-- TEXTE CITÉ --

Page des libraires, septembre 2010, par Stanislas Rigot, Librairie Lamartine (Paris 16e)

Une autre histoire de l’œil

Entretien entre Stanislas Rigot avec Mathieu Riboulet. Propos recueillis par Patrick de Sinety.

Vous avez été réalisateur puis écrivain, publié chez Maurice Nadeau (votre premier livre), et chez Gallimard ensuite, avant de rejoindre les éditions Verdier. Vous êtes un écrivain rare, un auteur qui, roman après roman, construit une œuvre à la tonalité éminemment singulière, en marge de toute actualité (mais nullement de la réalité). Nous vous recevons à l’occasion de la parution de votre dernier roman, Avec Bastien, texte court, d’une centaine de pages, toutefois très dense, dans lequel on retrouve les thématiques qui traversent vos précédents textes. Le point de départ est la fascination éprouvée par le narrateur à l’endroit d’un acteur, Bastien, qu’il ne fait qu’observer sur un écran. Le narrateur nous expose progressivement les motifs de sa fascination, presque de l’amour, et imagine l’enfance, l’adolescence, la vie adulte de cet acteur. Pouvez-vous nous présenter un peu Bastien ?

-- CONSIGNE --
Mettez à jour le passage de l'entretien avec Mathieu Riboulet qui commence par « Vous avez été » et se termine par « un peu Bastien ? » : recopiez-le en remplaçant « Gallimard » par « Seuil ».

-- DONNÉES FOURNIES --

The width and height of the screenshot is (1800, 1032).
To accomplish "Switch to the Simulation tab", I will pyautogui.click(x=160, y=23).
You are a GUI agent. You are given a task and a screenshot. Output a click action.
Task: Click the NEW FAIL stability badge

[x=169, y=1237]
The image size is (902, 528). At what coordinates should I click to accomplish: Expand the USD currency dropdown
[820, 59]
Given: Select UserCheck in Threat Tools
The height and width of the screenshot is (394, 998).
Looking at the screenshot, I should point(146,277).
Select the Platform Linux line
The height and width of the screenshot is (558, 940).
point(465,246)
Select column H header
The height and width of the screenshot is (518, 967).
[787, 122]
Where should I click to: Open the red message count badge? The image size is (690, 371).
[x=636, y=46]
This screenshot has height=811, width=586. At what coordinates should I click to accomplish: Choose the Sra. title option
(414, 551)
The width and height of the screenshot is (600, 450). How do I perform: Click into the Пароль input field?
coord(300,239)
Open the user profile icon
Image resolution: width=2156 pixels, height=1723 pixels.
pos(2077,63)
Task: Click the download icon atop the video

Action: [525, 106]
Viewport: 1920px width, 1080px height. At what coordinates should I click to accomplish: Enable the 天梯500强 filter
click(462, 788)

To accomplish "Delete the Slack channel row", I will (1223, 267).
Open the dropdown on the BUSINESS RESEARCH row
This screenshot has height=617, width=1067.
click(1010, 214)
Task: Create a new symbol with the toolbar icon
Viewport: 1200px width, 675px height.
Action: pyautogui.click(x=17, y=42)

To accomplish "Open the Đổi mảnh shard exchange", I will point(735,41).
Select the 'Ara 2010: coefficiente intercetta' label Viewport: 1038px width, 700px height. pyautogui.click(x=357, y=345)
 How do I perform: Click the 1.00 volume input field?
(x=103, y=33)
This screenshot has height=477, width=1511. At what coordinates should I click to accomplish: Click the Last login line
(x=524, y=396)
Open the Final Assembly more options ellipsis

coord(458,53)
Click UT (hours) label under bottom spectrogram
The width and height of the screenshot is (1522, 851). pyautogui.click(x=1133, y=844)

-- RÉPONSE --
Vous avez été réalisateur puis écrivain, publié chez Maurice Nadeau (votre premier livre), et chez Seuil ensuite, avant de rejoindre les éditions Verdier. Vous êtes un écrivain rare, un auteur qui, roman après roman, construit une œuvre à la tonalité éminemment singulière, en marge de toute actualité (mais nullement de la réalité). Nous vous recevons à l’occasion de la parution de votre dernier roman, Avec Bastien, texte court, d’une centaine de pages, toutefois très dense, dans lequel on retrouve les thématiques qui traversent vos précédents textes. Le point de départ est la fascination éprouvée par le narrateur à l’endroit d’un acteur, Bastien, qu’il ne fait qu’observer sur un écran. Le narrateur nous expose progressivement les motifs de sa fascination, presque de l’amour, et imagine l’enfance, l’adolescence, la vie adulte de cet acteur. Pouvez-vous nous présenter un peu Bastien ?